None of the people who runs Sweden thinks these things will ever come back. All the herring agree the free market is the way forward. The result can be bewildering to English ears: Swedish Conservatives sounding to the left of New Labour when they talk about social mobility, Swedish Social Democrats sounding to the right of Cameron's Conservatives when they talk about the benefits of competition.

Ekelund speaks with unusual frankness, but his views are common: "Sweden is an export-dependent economy, and that is why it is the most successful in Europe. A company like Ericsson does business in 180 countries. It's unthinkable for them to go along with a politics of prejudice. Actually, we need far more immigration, not less."

A few hundred metres from his offices in central Stockholm, the Sweden Democrats have set out their stall. It's an electioneering tradition: all the parties set little wooden huts in the city's central square, where they hand out sweets and leaflets, and talk to voters.
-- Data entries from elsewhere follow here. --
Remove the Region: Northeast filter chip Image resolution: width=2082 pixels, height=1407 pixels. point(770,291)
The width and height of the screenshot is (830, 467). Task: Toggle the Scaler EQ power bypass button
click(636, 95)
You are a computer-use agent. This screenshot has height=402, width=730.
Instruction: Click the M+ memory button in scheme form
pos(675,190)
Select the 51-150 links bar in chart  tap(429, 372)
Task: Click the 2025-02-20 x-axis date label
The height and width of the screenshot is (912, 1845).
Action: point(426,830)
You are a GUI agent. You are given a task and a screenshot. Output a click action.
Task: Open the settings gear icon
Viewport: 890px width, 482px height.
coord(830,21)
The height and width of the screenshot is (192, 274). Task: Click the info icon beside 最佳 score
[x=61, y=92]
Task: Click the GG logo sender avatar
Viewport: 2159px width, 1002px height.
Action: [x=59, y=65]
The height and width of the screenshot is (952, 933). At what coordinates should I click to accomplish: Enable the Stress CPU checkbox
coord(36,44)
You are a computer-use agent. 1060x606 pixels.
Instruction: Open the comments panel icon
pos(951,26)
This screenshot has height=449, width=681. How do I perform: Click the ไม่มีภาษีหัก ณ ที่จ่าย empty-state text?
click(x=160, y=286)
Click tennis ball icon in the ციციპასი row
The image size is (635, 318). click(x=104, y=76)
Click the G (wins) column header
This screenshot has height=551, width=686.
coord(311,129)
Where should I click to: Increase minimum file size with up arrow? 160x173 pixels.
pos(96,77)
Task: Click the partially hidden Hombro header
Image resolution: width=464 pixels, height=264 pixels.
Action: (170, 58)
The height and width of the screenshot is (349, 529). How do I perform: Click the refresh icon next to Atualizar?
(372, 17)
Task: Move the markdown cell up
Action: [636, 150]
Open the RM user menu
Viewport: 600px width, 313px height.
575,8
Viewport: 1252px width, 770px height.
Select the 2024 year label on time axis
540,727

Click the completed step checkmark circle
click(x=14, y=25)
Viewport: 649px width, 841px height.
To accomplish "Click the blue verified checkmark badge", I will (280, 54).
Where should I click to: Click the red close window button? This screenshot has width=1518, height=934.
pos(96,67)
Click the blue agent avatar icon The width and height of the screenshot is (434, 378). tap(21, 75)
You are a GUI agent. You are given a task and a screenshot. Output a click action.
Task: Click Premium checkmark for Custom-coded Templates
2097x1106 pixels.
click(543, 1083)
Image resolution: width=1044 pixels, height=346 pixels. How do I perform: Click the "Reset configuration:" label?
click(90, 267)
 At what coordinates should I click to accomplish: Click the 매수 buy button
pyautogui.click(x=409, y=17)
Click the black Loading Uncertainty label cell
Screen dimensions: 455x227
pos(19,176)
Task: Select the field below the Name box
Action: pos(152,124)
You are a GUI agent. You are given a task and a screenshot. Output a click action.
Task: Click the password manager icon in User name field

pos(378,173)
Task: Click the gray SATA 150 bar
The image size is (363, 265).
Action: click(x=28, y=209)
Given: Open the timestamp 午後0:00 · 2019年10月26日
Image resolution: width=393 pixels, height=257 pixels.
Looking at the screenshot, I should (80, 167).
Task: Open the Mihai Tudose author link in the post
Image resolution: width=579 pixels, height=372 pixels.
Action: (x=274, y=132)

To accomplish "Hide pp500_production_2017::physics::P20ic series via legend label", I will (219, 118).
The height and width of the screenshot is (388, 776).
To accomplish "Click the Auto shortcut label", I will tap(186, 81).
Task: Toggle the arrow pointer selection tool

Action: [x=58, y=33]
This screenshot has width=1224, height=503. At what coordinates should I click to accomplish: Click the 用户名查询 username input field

Most are as ignored as chuggers, but the Sweden Democrats usually have an angry group of schoolchildren around them.

Ulf Oscarsson, a sturdy man in his late 60s, is minding the stall when I enter. Why has he joined the party? "My daughter was the victim of a serious attempted rape by a Muslim minicab driver. Here, in the centre of the city. He was a married man with three children. When it came to trial, he got a two-month suspended sentence and a £700 fine. They told us we needed to have a certain sympathy for his culture. Well, shit on that."

Behind him, a poster asks, "Which do you want: bigger locks on your front door or bigger locks on the prison doors?"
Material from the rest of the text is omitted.